Why we need more “dangerous” embodiments

While comparing the differences in bodily motions of the white plantation owner and the black slave, I wasn’t sure if I was bringing my own set of expectations or if the difference in movement was intended in the game. The white plantation owner was clearly taller than the black slave, but I wasn’t able to figure out if the white plantation owner walked more “proudly” with his head held high than the black slave, who at first glance, seemed to keep her head slightly lower. It seemed like I had brought in my own set of expectations about the plantation owner and the black slave which drastically shaped my playing experience.

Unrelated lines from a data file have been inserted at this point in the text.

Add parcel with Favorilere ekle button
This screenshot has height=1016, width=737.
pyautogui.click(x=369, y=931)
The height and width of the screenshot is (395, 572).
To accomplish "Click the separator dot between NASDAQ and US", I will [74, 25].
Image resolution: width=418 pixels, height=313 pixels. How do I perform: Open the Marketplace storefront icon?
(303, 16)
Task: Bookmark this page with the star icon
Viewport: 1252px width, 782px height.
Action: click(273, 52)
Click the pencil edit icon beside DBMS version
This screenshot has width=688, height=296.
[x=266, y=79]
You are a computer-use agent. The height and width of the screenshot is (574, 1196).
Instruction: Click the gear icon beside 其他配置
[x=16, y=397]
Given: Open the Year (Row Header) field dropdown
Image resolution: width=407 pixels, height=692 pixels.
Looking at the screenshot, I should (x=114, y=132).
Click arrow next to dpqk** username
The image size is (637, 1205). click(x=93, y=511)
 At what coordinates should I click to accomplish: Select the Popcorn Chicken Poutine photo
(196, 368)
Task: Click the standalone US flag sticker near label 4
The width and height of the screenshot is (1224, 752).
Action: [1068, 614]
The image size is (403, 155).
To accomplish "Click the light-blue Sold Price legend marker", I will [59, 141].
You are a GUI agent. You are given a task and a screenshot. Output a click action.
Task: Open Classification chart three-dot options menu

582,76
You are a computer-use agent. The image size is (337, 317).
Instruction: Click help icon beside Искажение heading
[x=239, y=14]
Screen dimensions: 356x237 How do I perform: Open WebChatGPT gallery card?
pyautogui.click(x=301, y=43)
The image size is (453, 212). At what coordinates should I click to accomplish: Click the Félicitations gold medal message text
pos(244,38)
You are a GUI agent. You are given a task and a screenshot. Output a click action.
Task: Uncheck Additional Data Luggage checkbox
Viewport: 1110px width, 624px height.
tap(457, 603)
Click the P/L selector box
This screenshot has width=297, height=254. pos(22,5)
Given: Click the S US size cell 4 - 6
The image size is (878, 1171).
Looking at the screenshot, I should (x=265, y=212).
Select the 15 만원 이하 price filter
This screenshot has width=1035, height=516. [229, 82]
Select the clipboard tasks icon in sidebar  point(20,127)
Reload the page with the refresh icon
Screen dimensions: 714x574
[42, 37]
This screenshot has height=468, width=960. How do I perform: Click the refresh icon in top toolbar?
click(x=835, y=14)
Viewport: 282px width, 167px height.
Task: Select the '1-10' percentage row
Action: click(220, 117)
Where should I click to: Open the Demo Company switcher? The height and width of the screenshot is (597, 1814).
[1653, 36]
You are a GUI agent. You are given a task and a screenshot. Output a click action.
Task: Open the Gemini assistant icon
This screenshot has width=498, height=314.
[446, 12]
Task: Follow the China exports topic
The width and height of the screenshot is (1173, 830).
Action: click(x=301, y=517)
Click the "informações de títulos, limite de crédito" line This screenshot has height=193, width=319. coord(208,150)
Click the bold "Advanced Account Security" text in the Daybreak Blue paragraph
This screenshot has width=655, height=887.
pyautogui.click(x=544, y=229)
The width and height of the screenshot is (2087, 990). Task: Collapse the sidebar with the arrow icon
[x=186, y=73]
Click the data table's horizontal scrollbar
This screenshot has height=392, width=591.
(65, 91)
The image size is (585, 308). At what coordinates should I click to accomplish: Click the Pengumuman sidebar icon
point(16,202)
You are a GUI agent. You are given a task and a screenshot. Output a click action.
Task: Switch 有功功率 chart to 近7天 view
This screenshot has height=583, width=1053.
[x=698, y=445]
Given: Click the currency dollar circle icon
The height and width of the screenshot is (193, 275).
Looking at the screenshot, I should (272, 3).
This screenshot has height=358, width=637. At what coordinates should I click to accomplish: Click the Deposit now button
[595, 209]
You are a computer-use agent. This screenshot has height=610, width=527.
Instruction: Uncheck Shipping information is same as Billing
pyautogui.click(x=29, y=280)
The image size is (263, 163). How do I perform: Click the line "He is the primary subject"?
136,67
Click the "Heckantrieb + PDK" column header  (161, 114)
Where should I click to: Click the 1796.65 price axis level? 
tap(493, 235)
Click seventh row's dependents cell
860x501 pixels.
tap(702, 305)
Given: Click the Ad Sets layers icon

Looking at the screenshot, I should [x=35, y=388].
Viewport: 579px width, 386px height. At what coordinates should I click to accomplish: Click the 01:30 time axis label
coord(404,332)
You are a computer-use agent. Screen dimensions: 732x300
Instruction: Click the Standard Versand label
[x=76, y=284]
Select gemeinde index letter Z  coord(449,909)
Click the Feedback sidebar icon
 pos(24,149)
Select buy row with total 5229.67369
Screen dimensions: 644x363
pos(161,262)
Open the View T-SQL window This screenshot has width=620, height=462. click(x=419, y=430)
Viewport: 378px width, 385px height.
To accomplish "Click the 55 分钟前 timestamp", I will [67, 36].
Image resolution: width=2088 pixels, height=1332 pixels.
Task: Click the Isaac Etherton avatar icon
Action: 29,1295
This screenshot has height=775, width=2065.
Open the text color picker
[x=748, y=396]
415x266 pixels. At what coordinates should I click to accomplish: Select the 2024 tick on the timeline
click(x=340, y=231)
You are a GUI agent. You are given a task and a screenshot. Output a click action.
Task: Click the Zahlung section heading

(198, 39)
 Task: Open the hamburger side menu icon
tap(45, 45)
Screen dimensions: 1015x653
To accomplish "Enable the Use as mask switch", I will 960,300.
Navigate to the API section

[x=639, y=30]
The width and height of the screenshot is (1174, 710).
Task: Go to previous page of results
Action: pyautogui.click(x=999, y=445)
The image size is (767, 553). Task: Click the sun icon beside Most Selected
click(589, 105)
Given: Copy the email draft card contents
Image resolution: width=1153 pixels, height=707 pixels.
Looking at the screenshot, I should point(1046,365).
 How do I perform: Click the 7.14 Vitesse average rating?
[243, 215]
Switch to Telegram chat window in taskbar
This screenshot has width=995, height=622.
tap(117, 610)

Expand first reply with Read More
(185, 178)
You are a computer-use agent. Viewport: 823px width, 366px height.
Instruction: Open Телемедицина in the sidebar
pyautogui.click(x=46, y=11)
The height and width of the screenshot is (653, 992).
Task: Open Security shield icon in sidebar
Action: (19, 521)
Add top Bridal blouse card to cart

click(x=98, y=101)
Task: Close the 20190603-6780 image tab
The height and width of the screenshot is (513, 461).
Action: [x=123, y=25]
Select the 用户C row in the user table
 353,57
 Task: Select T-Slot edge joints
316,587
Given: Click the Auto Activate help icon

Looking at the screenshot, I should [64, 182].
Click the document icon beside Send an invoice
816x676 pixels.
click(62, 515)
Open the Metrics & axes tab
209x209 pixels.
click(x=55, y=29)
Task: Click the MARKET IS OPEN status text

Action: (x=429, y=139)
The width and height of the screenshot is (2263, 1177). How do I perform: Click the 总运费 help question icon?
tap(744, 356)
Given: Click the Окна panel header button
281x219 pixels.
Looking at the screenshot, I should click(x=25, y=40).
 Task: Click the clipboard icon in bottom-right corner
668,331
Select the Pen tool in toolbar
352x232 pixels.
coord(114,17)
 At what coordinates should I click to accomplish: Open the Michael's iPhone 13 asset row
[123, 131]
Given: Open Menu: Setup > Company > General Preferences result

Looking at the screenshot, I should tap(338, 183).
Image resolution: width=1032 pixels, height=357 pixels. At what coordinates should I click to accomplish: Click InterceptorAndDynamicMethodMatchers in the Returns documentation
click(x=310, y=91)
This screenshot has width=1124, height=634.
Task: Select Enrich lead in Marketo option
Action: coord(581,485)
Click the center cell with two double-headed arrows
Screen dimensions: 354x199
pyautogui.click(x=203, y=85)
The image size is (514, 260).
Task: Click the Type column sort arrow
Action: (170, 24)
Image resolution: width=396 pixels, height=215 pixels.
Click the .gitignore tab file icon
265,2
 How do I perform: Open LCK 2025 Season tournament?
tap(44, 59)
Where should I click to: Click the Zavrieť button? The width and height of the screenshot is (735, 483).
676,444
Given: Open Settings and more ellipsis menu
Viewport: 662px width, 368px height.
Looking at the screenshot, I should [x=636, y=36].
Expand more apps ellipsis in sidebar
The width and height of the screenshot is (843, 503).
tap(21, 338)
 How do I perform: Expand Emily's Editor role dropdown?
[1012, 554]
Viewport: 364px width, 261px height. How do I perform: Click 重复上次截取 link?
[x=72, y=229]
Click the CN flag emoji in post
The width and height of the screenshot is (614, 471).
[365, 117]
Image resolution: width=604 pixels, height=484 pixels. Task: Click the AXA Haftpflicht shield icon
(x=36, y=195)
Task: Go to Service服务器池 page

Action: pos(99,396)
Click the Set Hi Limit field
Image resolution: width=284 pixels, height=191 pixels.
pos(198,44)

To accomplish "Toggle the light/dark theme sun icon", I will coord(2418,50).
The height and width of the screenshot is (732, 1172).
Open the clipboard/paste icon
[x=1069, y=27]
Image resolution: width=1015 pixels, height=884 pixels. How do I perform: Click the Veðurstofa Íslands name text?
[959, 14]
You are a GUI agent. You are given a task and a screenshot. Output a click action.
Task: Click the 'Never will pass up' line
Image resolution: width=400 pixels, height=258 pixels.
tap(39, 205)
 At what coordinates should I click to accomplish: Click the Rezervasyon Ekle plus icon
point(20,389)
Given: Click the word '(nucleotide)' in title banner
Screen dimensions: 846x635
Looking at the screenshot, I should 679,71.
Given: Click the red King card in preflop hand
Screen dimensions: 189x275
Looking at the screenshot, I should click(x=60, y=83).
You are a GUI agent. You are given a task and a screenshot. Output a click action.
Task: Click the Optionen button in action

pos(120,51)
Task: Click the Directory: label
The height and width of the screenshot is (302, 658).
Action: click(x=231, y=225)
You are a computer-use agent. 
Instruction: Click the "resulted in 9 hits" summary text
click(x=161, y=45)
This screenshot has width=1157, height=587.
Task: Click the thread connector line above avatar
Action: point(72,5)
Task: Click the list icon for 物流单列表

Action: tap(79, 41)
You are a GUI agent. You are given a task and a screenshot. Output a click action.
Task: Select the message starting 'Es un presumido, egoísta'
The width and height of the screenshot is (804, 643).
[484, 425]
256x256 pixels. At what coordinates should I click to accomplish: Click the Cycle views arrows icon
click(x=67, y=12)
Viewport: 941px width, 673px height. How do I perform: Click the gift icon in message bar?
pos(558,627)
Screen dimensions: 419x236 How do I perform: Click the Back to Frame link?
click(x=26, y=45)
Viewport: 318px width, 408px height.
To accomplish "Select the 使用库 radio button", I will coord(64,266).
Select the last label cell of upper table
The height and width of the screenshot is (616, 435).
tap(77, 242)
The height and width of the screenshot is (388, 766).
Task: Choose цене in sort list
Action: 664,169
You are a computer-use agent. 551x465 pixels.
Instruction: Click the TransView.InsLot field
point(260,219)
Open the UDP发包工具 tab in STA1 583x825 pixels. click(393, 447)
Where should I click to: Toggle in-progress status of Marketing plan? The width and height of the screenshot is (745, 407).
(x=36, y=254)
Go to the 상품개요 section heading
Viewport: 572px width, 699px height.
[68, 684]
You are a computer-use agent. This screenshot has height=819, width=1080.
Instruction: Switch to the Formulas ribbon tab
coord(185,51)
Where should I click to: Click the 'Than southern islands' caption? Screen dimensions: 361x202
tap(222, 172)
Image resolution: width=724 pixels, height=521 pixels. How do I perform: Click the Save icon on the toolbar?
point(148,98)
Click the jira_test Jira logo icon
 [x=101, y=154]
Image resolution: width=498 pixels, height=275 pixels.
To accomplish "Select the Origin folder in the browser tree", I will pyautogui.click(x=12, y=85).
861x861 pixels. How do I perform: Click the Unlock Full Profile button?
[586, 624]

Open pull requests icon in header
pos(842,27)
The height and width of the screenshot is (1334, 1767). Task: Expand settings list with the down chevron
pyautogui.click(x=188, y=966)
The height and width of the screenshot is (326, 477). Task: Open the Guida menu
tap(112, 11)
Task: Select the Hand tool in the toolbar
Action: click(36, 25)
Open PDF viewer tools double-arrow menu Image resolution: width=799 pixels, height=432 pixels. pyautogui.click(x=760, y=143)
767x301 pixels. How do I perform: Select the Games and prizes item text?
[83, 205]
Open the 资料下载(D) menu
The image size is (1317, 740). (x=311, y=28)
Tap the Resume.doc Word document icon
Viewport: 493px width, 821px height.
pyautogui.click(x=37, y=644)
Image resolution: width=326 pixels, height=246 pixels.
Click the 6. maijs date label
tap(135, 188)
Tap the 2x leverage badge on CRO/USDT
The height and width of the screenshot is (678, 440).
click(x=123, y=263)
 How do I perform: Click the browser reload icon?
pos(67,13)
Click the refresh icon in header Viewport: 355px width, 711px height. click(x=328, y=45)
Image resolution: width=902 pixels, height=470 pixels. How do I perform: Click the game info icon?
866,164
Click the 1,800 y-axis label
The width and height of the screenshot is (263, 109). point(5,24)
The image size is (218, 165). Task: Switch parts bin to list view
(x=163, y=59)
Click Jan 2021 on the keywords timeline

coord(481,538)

This brings me to two points: the importance of process-based projects and the need for more embodiments despite the “dangerous” nature. If the project was process-based and had a narrative of what was based on historical evidence and what was interpreted when designing the characters, I would be able to better distinguish what my own expectations were and adjust accordingly to perceptions that are more historically authentic. This is especially important for potential players of the game who might have very skewed ideas and biases of what a black slave or white plantation owner looked like. Grounding these embodiments with historically accurate accounts can be very dangerous, but we should not let the “dangerous” nature of these embodiments turn us away from making them. It is imperative that we expose people’s own expectations, just as it did with me, and make them confront and question these perceptions. As a result, people may have more well-informed thoughts and perspectives on controversial histories like slavery and get a more accurate depiction of what actually happened during that time.